STATED TASK ▸
Copy out, word for word, the lines of the data that run from the line containing "You are a computer-use agent. Image" through the line containing "pos(267,77)", with both of those lines included.
* BEGIN INFORMATION SHOWN *
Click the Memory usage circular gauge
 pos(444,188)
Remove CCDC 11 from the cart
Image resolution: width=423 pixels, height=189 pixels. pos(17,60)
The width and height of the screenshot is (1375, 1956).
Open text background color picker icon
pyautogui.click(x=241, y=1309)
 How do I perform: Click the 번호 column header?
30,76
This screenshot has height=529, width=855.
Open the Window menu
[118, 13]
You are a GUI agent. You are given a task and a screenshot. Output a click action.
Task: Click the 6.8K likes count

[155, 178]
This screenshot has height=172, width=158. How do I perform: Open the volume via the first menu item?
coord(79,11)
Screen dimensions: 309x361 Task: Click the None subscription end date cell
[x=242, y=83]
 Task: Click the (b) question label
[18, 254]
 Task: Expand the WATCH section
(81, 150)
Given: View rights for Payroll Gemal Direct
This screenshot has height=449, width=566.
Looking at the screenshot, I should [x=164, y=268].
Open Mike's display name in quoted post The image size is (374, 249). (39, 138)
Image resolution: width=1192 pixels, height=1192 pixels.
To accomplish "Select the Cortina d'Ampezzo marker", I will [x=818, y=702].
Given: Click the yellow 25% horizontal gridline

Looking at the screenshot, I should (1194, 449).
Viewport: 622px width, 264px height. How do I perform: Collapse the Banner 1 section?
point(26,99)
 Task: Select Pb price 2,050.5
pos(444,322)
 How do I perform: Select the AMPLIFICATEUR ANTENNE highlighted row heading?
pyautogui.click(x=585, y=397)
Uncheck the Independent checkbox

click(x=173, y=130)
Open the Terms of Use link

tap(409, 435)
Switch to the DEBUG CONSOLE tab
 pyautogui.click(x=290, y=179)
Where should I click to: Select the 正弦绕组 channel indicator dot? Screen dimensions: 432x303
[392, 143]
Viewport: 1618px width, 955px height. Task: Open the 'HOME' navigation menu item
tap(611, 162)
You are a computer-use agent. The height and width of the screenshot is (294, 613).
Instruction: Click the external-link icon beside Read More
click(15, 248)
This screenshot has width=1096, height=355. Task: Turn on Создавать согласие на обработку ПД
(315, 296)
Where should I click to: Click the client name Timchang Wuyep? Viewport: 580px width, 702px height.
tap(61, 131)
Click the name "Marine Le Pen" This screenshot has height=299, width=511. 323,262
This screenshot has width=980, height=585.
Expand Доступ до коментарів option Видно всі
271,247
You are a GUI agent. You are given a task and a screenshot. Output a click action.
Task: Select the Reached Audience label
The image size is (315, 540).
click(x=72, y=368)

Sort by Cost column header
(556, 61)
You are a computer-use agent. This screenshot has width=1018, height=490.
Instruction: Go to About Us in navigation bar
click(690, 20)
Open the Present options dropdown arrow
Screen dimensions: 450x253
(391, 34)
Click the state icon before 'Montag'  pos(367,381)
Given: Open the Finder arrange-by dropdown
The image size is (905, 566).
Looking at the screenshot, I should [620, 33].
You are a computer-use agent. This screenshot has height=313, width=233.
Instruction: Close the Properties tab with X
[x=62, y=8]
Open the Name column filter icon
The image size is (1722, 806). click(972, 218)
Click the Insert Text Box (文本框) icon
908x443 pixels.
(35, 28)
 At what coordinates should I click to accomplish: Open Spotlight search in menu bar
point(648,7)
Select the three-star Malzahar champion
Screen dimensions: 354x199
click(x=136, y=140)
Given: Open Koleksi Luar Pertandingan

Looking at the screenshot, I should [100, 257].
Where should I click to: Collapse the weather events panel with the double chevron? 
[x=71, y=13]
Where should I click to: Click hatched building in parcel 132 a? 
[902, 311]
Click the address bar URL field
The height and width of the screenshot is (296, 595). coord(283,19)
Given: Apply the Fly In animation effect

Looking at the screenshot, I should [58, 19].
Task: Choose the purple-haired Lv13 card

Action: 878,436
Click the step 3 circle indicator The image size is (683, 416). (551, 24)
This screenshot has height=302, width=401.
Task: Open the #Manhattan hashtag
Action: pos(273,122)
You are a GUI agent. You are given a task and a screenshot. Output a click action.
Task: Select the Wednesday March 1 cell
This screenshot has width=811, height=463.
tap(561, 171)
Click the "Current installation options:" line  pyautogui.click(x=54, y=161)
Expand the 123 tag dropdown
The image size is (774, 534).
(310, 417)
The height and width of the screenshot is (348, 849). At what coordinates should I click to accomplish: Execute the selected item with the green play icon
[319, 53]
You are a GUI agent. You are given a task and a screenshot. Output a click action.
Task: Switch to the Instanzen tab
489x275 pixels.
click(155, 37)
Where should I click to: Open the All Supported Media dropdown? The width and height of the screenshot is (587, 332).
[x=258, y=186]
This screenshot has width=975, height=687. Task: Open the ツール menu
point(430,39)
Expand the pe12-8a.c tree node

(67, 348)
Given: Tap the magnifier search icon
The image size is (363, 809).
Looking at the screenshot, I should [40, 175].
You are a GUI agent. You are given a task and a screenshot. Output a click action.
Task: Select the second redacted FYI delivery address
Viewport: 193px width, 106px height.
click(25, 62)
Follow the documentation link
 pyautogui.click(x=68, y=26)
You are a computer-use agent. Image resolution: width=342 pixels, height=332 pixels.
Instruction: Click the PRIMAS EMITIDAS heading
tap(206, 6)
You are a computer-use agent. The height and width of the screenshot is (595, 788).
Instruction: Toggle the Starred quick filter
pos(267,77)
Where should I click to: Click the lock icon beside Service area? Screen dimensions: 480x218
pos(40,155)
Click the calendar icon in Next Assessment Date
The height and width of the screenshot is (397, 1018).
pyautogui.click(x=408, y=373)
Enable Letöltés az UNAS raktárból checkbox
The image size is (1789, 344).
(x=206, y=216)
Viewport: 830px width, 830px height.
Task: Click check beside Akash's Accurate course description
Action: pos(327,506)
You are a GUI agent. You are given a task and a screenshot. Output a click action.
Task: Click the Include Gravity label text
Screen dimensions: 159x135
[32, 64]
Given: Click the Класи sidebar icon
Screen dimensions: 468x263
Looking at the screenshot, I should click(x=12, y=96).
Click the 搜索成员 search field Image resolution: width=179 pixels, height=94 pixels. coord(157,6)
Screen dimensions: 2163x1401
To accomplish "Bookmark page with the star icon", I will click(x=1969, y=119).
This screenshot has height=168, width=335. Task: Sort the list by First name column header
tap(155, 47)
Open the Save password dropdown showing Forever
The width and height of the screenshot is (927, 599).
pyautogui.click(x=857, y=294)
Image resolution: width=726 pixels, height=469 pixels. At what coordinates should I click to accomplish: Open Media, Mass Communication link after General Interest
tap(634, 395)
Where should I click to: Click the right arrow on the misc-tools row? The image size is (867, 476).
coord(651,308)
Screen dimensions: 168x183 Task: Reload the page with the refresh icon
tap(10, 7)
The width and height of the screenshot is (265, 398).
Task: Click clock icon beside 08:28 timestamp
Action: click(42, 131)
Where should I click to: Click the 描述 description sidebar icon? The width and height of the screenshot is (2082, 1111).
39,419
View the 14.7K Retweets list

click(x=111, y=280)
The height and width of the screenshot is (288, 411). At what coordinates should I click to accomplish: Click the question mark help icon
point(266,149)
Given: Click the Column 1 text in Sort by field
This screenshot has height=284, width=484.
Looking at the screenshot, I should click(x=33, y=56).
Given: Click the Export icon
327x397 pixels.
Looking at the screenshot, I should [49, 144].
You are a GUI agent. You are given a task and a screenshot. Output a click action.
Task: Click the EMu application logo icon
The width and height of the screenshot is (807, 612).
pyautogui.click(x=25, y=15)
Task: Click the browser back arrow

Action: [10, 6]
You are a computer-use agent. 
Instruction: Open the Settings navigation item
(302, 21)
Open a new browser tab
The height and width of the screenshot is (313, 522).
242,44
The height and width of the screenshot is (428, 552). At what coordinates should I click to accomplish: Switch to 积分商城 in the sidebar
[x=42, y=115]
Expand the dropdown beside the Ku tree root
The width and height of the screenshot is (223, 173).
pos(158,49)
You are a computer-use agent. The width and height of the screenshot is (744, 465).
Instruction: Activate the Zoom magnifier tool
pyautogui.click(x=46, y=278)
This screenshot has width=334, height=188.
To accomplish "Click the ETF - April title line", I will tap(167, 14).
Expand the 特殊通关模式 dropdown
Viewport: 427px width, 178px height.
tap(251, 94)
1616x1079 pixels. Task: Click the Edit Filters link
* END INFORMATION SHOWN *
FULL OUTPUT ▸
You are a computer-use agent. Image resolution: width=342 pixels, height=332 pixels.
Instruction: Click the PRIMAS EMITIDAS heading
tap(206, 6)
You are a computer-use agent. The height and width of the screenshot is (595, 788).
Instruction: Toggle the Starred quick filter
pos(267,77)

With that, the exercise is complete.